**Directions for this task:**
How many lines of the data include the string "header"? State that number alone.

Segment Start: The data

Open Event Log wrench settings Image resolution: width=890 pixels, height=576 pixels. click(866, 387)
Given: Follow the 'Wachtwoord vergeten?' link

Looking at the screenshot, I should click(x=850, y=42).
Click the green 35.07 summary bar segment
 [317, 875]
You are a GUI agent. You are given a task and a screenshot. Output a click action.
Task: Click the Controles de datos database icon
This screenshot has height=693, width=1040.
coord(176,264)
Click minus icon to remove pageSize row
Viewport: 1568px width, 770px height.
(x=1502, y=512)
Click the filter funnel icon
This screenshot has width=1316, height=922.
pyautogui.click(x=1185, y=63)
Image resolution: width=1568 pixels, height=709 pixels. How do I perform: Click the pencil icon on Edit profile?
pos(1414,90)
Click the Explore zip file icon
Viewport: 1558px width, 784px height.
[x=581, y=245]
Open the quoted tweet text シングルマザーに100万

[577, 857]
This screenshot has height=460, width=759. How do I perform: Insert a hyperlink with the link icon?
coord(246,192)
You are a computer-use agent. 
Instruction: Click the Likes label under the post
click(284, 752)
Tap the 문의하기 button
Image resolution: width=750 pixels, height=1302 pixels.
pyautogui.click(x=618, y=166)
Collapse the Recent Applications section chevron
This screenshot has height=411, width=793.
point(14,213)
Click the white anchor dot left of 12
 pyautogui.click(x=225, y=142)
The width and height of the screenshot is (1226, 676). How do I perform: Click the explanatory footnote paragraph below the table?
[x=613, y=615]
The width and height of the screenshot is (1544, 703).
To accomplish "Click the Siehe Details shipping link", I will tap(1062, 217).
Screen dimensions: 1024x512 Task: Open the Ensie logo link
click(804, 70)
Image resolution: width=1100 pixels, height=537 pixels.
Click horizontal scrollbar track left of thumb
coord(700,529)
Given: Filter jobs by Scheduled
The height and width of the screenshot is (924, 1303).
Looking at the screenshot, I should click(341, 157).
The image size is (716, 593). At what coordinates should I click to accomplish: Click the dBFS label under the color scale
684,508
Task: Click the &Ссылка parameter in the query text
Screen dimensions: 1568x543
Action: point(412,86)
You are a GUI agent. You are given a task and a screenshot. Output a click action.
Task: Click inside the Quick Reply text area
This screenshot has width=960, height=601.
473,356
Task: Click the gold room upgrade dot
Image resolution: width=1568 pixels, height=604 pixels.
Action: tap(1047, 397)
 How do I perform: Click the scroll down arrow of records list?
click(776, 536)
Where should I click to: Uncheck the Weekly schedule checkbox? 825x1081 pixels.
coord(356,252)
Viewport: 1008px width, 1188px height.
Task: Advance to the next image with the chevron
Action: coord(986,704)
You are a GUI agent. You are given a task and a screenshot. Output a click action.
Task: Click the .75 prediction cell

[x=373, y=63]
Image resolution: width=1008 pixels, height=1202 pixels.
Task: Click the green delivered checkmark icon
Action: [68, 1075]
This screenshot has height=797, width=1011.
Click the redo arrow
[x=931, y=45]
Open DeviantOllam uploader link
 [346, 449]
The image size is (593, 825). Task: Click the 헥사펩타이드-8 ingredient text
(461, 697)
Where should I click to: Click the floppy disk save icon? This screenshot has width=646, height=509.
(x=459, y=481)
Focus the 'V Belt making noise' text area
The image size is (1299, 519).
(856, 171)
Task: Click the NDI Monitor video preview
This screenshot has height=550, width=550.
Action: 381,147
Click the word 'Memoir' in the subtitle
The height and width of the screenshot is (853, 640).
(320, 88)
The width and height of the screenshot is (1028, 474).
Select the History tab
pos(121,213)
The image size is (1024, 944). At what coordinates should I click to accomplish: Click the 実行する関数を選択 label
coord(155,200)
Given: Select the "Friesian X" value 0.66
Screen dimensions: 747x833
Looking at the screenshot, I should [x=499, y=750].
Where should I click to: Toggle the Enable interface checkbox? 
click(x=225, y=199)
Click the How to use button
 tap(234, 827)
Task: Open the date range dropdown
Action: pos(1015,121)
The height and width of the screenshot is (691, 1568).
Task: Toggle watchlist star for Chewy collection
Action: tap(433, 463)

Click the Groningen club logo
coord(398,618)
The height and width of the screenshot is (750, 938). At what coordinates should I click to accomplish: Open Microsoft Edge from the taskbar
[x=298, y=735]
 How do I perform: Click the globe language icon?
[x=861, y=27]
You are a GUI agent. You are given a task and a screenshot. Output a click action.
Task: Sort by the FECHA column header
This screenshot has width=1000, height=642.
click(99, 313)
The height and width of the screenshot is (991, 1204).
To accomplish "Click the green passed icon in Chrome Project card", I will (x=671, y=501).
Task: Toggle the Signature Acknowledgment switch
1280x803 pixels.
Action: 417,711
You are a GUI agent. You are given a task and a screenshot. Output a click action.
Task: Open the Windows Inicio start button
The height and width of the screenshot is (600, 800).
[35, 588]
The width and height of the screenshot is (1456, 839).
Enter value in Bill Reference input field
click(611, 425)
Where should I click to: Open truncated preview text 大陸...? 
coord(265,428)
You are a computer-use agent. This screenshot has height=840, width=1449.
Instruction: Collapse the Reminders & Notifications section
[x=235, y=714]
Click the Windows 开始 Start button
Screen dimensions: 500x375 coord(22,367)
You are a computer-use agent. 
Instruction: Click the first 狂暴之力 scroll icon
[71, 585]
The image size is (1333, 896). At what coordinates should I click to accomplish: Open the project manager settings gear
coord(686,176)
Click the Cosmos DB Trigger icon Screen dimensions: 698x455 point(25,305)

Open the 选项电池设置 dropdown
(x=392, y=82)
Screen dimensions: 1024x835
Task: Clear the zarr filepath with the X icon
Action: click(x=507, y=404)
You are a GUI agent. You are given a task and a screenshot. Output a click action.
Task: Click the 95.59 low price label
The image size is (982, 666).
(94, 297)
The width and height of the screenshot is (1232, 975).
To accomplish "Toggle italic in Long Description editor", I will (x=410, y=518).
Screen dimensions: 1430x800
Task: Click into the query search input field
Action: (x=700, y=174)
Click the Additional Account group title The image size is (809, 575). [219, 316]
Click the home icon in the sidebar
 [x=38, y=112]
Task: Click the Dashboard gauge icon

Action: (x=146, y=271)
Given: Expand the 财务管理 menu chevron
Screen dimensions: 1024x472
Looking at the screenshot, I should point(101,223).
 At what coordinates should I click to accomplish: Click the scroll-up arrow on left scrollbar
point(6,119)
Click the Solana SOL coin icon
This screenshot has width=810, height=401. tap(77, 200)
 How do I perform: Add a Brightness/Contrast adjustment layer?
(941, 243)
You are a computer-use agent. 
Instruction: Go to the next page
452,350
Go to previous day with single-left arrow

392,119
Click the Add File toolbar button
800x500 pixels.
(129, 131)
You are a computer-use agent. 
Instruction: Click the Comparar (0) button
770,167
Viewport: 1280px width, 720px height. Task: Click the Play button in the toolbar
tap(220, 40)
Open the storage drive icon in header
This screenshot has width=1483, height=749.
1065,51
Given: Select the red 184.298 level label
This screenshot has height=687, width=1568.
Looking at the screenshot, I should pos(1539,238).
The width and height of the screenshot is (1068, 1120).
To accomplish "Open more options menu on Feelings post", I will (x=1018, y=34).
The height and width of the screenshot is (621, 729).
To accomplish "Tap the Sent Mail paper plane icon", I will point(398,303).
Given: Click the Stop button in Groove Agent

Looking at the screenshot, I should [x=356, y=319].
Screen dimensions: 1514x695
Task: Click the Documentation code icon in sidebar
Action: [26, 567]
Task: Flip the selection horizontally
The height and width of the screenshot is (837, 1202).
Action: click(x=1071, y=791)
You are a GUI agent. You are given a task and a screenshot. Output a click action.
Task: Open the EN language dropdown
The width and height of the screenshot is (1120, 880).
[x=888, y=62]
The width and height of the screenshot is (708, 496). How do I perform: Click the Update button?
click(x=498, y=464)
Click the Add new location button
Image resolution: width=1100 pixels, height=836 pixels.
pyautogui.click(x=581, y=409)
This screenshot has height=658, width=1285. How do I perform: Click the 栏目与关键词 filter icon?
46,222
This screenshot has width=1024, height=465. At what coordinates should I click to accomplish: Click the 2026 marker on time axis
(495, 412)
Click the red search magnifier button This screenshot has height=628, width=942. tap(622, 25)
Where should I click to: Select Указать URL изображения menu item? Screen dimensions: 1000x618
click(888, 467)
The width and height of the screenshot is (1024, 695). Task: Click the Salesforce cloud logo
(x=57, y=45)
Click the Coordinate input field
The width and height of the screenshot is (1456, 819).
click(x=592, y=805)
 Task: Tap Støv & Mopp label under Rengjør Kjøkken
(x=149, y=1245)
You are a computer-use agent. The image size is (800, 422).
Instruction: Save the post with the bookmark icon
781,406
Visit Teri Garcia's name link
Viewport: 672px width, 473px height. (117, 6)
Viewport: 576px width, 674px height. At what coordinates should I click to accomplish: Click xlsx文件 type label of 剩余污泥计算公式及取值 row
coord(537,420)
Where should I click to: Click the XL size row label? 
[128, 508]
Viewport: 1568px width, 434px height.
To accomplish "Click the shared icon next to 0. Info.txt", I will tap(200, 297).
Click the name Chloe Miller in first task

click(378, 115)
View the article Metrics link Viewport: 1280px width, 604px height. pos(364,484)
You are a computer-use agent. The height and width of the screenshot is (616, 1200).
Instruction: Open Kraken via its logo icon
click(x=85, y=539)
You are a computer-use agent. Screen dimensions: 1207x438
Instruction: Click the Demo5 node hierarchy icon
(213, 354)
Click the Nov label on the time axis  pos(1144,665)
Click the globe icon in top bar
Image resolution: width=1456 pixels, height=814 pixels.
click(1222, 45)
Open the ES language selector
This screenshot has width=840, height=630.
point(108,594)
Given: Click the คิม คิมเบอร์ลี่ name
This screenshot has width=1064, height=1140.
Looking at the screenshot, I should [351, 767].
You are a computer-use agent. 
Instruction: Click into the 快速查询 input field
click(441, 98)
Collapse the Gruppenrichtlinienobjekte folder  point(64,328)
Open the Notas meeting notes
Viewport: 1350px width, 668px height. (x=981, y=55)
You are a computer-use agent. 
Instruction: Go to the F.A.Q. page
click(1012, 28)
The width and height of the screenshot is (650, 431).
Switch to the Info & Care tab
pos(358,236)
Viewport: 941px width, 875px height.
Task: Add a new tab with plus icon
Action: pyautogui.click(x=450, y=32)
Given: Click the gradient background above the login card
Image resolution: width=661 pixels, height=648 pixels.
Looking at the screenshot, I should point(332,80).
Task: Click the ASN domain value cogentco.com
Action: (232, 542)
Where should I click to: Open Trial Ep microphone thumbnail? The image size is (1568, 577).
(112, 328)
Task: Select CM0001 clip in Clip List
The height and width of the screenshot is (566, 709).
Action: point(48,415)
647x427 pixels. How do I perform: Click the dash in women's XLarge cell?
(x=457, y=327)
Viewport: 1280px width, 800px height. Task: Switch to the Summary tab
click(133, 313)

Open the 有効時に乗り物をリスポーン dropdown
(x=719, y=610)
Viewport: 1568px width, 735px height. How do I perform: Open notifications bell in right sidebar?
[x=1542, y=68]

Segment End: The data

**Result:**
2